◆ **Action item**
Set down every line of the data exactly, skipping the pictures.

◆ **Exercise material**
↓

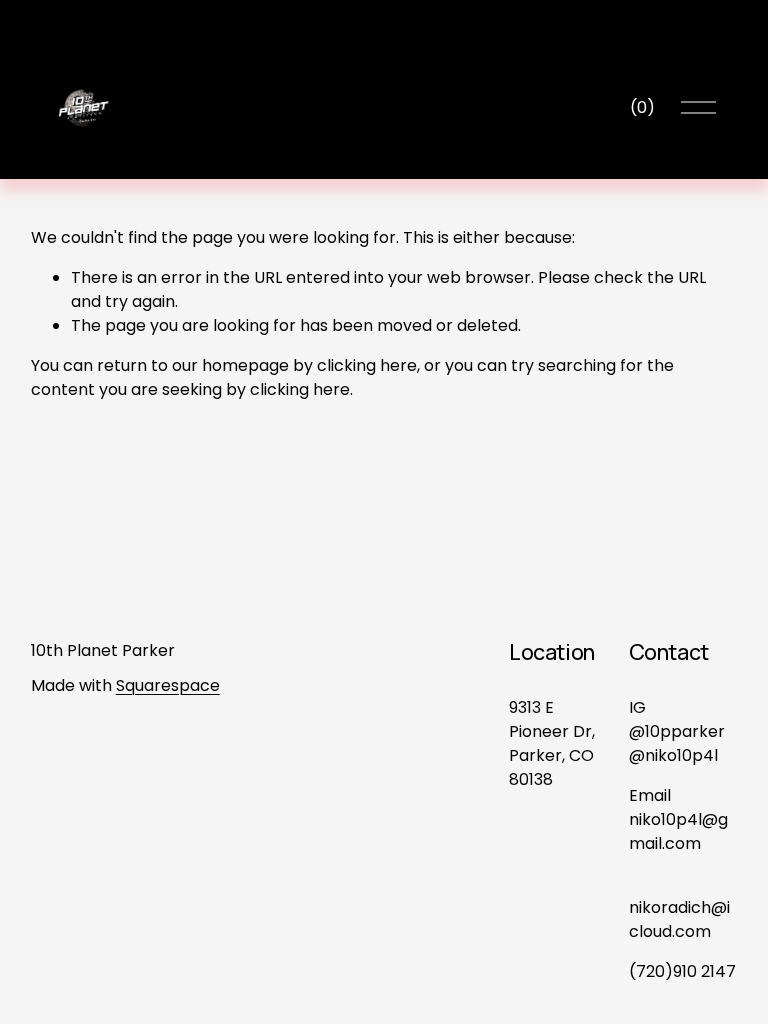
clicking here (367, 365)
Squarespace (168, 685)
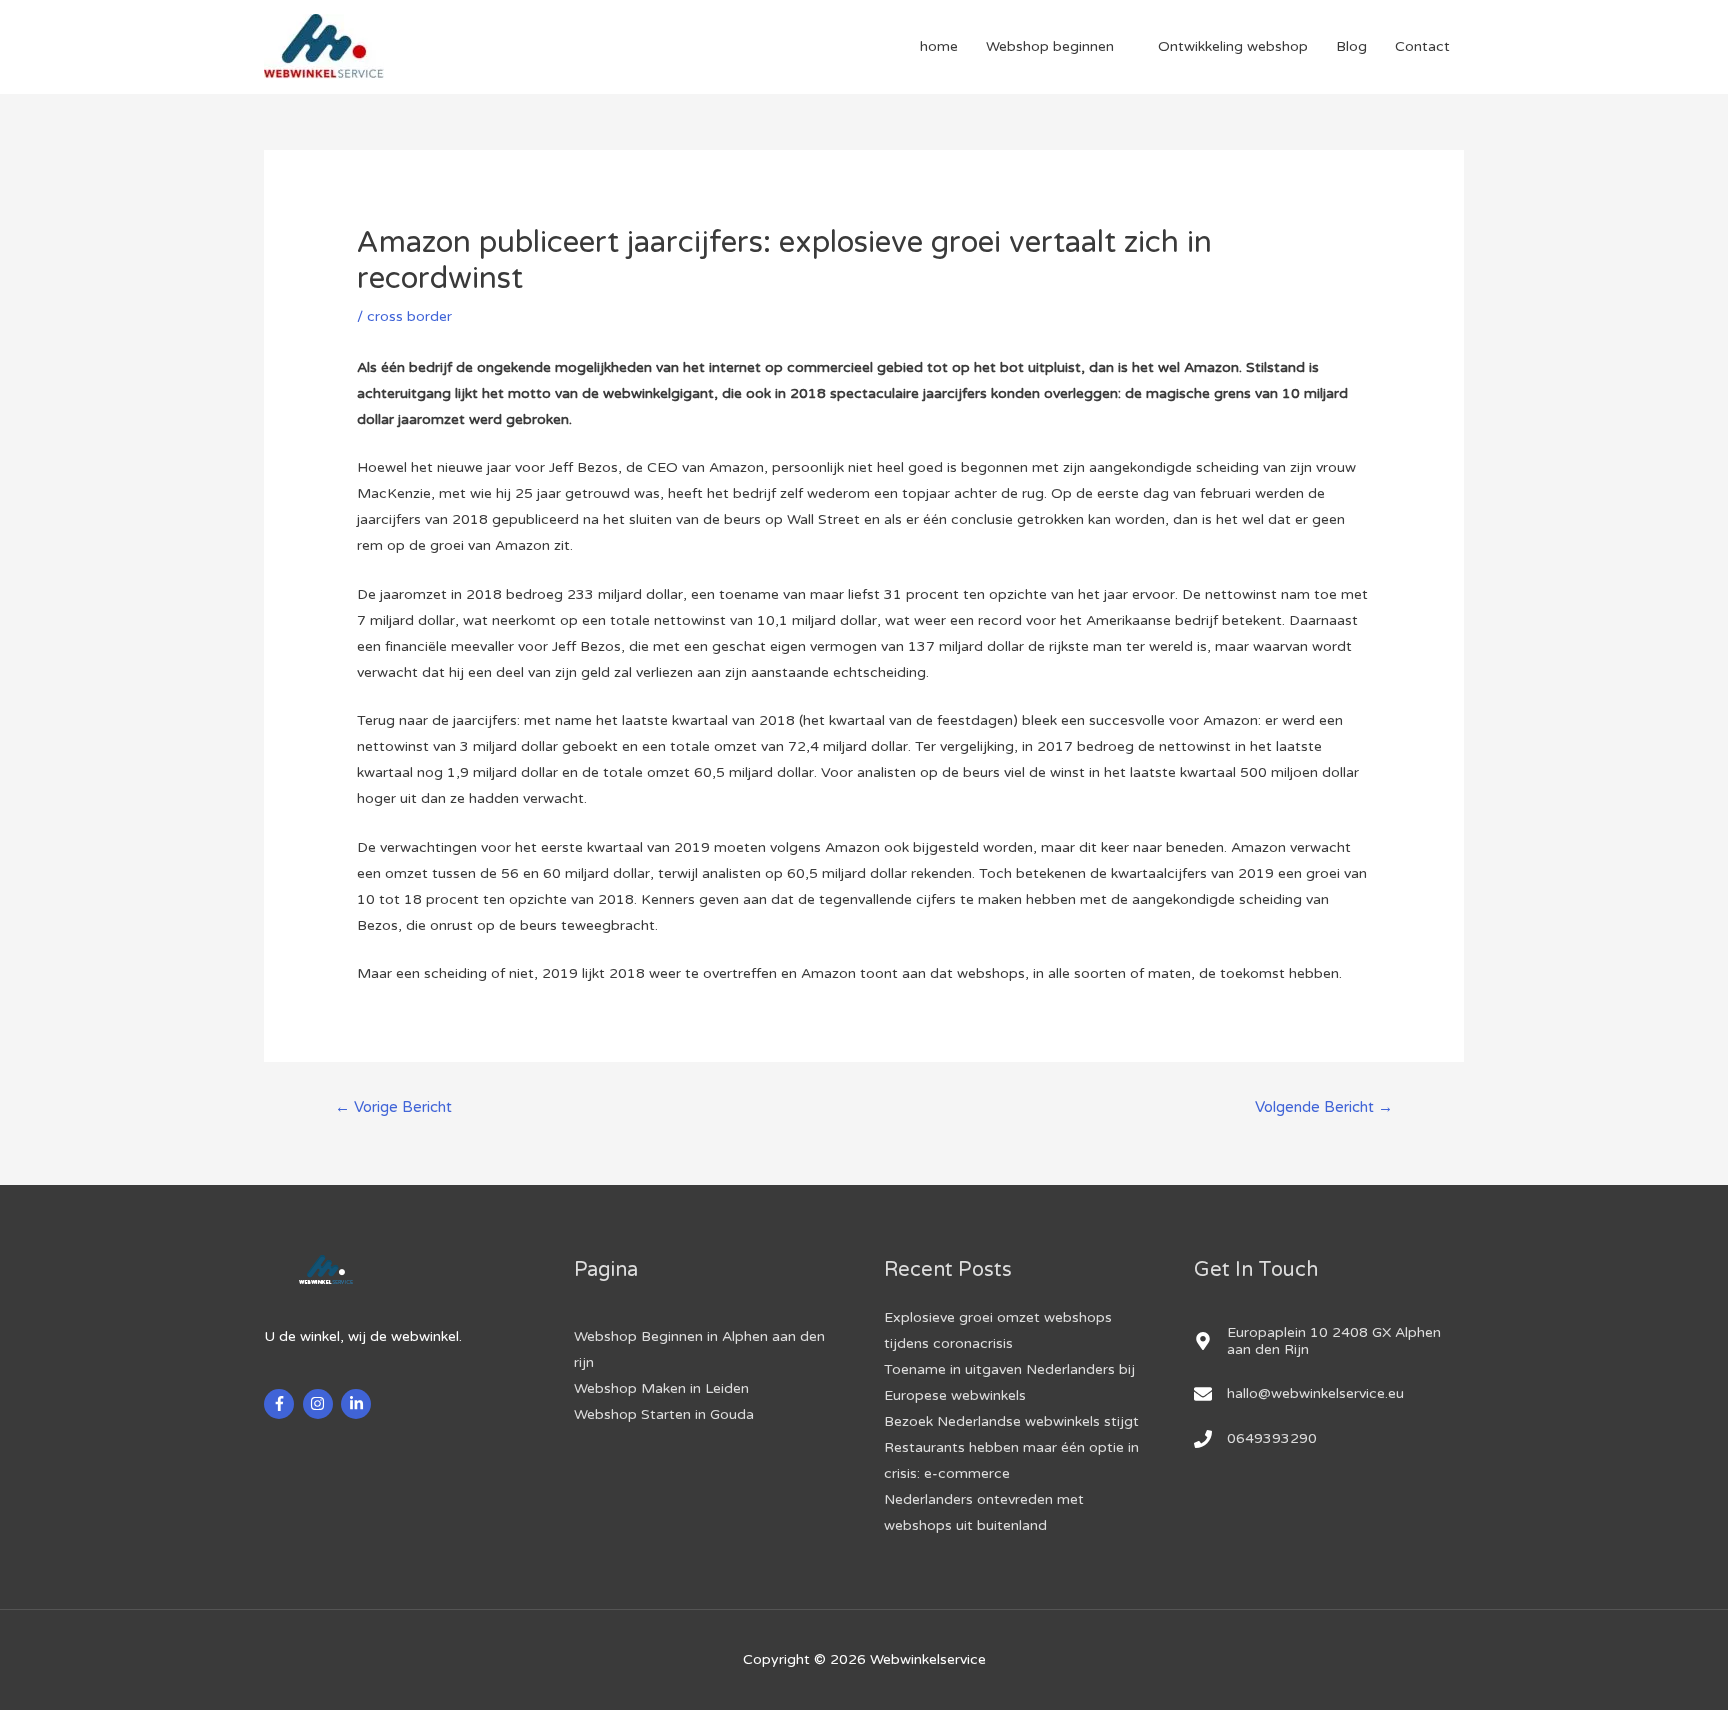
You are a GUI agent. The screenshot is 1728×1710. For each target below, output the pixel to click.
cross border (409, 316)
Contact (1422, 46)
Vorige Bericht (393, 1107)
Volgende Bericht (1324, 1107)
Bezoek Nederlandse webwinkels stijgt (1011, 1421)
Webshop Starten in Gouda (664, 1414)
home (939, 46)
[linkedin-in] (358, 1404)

↑

◆ **Response to this exercise**
clicking here (367, 365)
Squarespace (168, 685)
You are a GUI agent. The screenshot is 1728×1710. For each target below, output the pixel to click.
cross border (409, 316)
Contact (1422, 46)
Vorige Bericht (393, 1107)
Volgende Bericht (1324, 1107)
Bezoek Nederlandse webwinkels stijgt (1011, 1421)
Webshop Starten in Gouda (664, 1414)
home (939, 46)
[linkedin-in] (358, 1404)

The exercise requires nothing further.